___ DATA RECORDS ___

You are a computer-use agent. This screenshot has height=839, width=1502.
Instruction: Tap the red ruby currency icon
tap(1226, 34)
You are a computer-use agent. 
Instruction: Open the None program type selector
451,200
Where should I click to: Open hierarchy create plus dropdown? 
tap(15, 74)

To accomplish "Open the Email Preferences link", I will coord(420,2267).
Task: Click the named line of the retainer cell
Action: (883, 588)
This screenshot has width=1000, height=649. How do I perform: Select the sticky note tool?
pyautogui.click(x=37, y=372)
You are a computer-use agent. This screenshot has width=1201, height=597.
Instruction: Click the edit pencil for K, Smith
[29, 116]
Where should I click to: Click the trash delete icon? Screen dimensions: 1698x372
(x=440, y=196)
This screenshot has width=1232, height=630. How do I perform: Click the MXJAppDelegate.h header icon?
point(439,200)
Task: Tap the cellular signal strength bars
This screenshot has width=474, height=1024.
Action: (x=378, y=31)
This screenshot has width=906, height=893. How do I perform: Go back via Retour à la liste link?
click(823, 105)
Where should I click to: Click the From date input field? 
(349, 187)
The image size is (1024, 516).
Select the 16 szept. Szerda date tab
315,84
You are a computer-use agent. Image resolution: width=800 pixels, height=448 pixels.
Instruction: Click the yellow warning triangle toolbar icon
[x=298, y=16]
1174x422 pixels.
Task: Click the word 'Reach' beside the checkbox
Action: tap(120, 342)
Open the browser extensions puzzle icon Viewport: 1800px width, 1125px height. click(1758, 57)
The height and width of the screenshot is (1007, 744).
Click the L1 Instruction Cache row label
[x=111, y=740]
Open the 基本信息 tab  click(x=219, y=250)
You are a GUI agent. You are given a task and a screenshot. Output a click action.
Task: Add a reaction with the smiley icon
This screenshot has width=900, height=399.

___

▸ PROBLEM TO SOLVE
All of the entries should be repeated word for word.

▸ OUTPUT OF THE TASK
You are a computer-use agent. This screenshot has height=839, width=1502.
Instruction: Tap the red ruby currency icon
tap(1226, 34)
You are a computer-use agent. 
Instruction: Open the None program type selector
451,200
Where should I click to: Open hierarchy create plus dropdown? 
tap(15, 74)

To accomplish "Open the Email Preferences link", I will coord(420,2267).
Task: Click the named line of the retainer cell
Action: (883, 588)
This screenshot has width=1000, height=649. How do I perform: Select the sticky note tool?
pyautogui.click(x=37, y=372)
You are a computer-use agent. This screenshot has width=1201, height=597.
Instruction: Click the edit pencil for K, Smith
[29, 116]
Where should I click to: Click the trash delete icon? Screen dimensions: 1698x372
(x=440, y=196)
This screenshot has width=1232, height=630. How do I perform: Click the MXJAppDelegate.h header icon?
point(439,200)
Task: Tap the cellular signal strength bars
This screenshot has width=474, height=1024.
Action: (x=378, y=31)
This screenshot has width=906, height=893. How do I perform: Go back via Retour à la liste link?
click(823, 105)
Where should I click to: Click the From date input field? 
(349, 187)
The image size is (1024, 516).
Select the 16 szept. Szerda date tab
315,84
You are a computer-use agent. Image resolution: width=800 pixels, height=448 pixels.
Instruction: Click the yellow warning triangle toolbar icon
[x=298, y=16]
1174x422 pixels.
Task: Click the word 'Reach' beside the checkbox
Action: tap(120, 342)
Open the browser extensions puzzle icon Viewport: 1800px width, 1125px height. click(1758, 57)
The height and width of the screenshot is (1007, 744).
Click the L1 Instruction Cache row label
[x=111, y=740]
Open the 基本信息 tab  click(x=219, y=250)
You are a GUI agent. You are given a task and a screenshot. Output a click action.
Task: Add a reaction with the smiley icon
This screenshot has width=900, height=399.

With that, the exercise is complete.